Dataset excerpts:
+ + + +

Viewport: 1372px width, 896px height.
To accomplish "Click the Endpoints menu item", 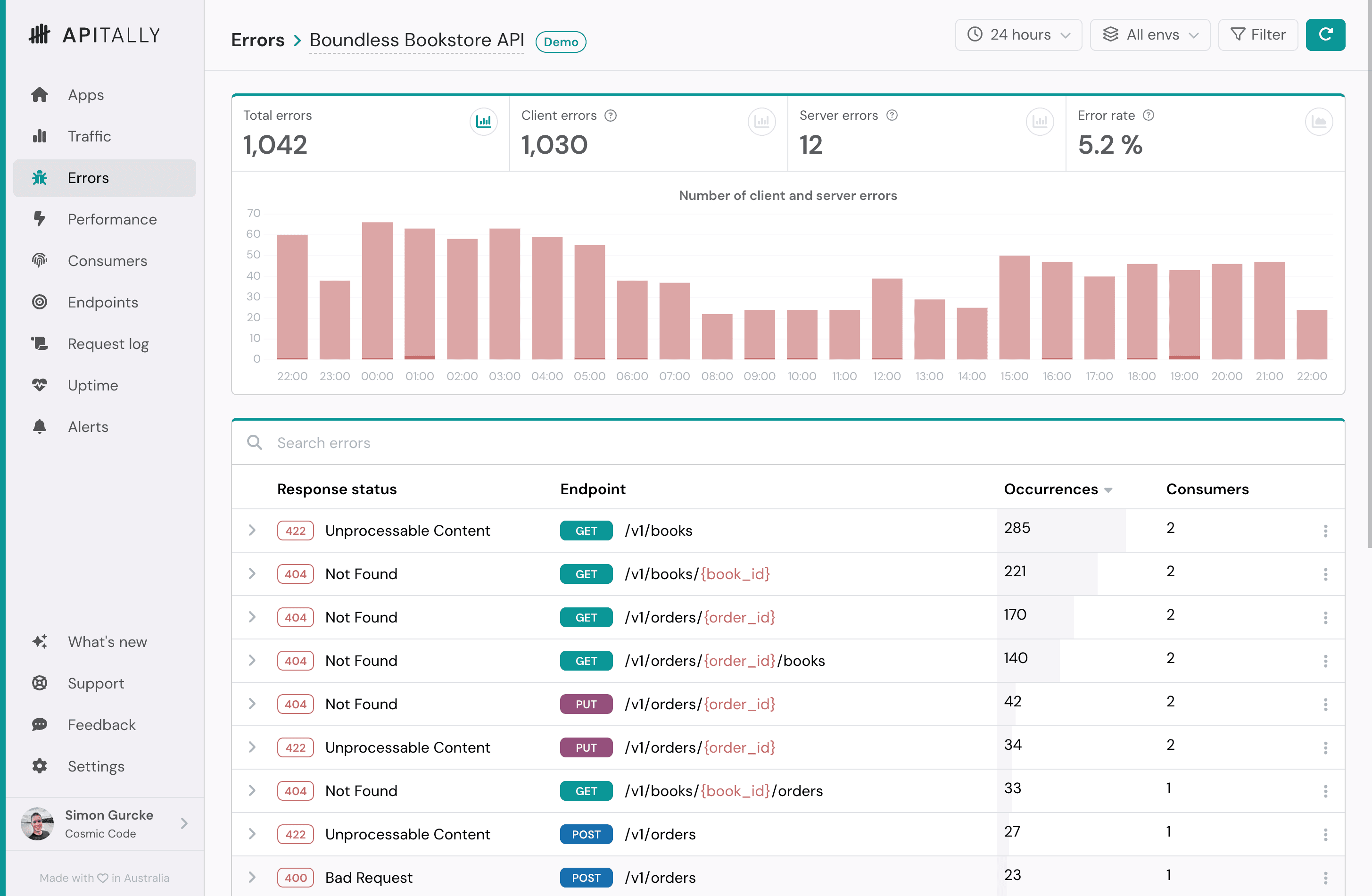I will pos(102,302).
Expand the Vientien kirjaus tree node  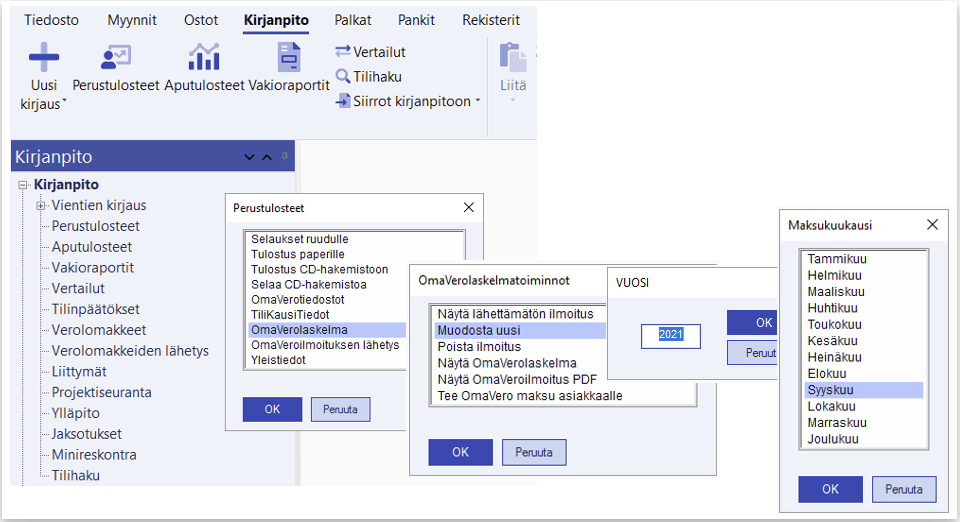click(x=41, y=206)
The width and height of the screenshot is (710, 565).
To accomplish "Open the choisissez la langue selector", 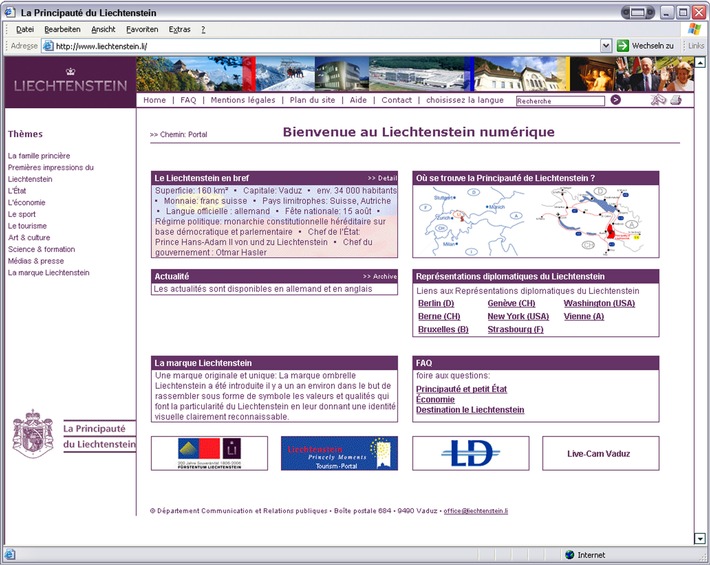I will pos(465,100).
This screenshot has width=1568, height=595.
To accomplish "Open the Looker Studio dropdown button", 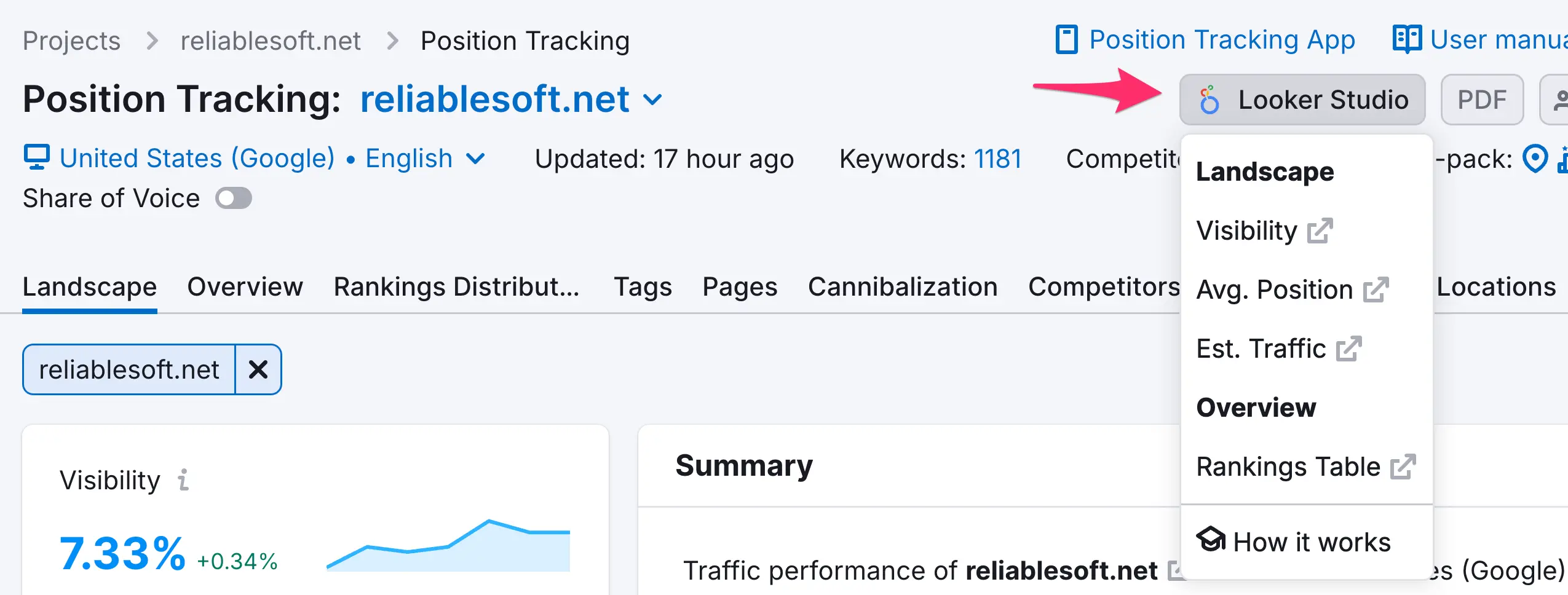I will click(1302, 100).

+ + + +

▶ ABOUT THIS EXERCISE:
Whenever the word "screenshot" appears in a line above, copy that line.

▶ TASK RESULT:
The width and height of the screenshot is (710, 565).
This screenshot has width=1568, height=595.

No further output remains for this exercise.